## Your task
Translate this sentence from the appendix on partial loads and stores into Spanish: "In other words, the provided address will be rounded down to the nearest multiple of 4, and 4 bytes will be read starting at this modified address."

## Excerpt
--- BEGIN ---
Appendix: Partial Loads and Stores

Remember that every byte in C memory is referred to by a 32-bit address. In the CPU, store and load instructions access C memory (DMEM) by passing a 32-bit address to DMEM to request bytes of memory starting at that address.

For example, if we wanted to load a byte from address 4 = 0b000100, we can pass in the address 4 (sign-extended to 32 bits) to DMEM. But what if we wanted to load a half-word (16 bits) or a byte (8 bits) from memory? How does DMEM loading and storing a different number of bytes for different types of instructions?

DMEM in Logisim

The DMEM unit in this project is always configured to access 4 bytes at a time, starting at an address that is a multiple of 4. This means that DMEM can access the bytes at memory addresses 0-1-2-3 or the bytes at memory addresses 12-13-14-15. (Intuitively, DMEM can access a set of 4 bytes in one of the red boxes in the diagram.)

Diagram of aligned memory (red boxes around every 4 bytes).

However, in a single access, DMEM cannot access the bytes at memory addresses 13-14-15-16, because it does not start at a multiple of 4. (Intuitively, the 13-14-15-16 access crosses one of the red lines in the diagram, so it is not supported by DMEM.)

DMEM supports this behavior by always zeroing out the bottom 2 bits of any address you provide, and then accessing 4 bytes starting at this modified address. For example, if you give DMEM the address 19 = 0b010011, DMEM will zero out the bottom 2 bits to get 16 = 0b010000, and then accessing 4 bytes starting at this modified address (16-17-18-19).

In other words, the provided address will be rounded down to the nearest multiple of 4, and 4 bytes will be read starting at this modified address. (Note that zeroing out the bottom 2 bits of a number is mathematically equivalent to rounding down the number to the nearest multiple of 4.)
--- END ---
## Data extract
--- BEGIN ---
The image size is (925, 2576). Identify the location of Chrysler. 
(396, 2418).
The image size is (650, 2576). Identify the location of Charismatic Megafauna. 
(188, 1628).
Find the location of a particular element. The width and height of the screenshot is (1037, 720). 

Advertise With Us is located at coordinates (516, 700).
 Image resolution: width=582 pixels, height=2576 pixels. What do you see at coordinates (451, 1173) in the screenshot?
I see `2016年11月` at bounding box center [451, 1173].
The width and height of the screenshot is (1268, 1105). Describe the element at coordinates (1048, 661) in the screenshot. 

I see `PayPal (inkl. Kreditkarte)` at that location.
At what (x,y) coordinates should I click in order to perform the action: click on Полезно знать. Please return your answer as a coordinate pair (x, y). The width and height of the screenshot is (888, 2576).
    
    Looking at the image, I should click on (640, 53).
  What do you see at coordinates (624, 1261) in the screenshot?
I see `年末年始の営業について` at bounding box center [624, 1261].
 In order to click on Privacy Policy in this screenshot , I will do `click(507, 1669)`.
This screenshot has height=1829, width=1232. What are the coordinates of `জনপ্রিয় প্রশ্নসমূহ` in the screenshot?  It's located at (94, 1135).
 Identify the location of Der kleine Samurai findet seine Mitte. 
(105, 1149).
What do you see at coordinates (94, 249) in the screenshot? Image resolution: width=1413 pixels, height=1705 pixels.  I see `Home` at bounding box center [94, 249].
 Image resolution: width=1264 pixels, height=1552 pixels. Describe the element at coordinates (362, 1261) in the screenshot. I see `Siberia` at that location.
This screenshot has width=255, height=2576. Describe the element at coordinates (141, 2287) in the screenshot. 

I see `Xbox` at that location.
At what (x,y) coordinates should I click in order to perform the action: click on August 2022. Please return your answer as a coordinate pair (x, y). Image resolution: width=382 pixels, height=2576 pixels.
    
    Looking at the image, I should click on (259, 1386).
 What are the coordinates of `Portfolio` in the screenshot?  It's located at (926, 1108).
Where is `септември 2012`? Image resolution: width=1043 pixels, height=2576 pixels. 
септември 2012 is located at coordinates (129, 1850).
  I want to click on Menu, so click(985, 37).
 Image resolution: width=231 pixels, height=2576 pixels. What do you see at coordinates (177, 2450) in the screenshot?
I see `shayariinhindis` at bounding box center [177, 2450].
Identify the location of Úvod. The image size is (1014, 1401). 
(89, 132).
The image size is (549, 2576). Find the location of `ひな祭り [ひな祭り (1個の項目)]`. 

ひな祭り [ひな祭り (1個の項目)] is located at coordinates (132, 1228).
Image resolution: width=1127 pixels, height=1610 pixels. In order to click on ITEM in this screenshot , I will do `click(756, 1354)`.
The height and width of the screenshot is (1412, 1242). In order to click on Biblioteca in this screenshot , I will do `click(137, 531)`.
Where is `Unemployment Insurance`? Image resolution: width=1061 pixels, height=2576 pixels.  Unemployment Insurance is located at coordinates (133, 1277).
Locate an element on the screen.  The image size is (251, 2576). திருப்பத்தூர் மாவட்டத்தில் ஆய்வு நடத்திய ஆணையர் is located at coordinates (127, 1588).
--- END ---
## Result
En otras palabras, la dirección proporcionada se redondeará hacia abajo al múltiplo de 4 más cercano, y se leerán 4 bytes a partir de esta dirección modificada.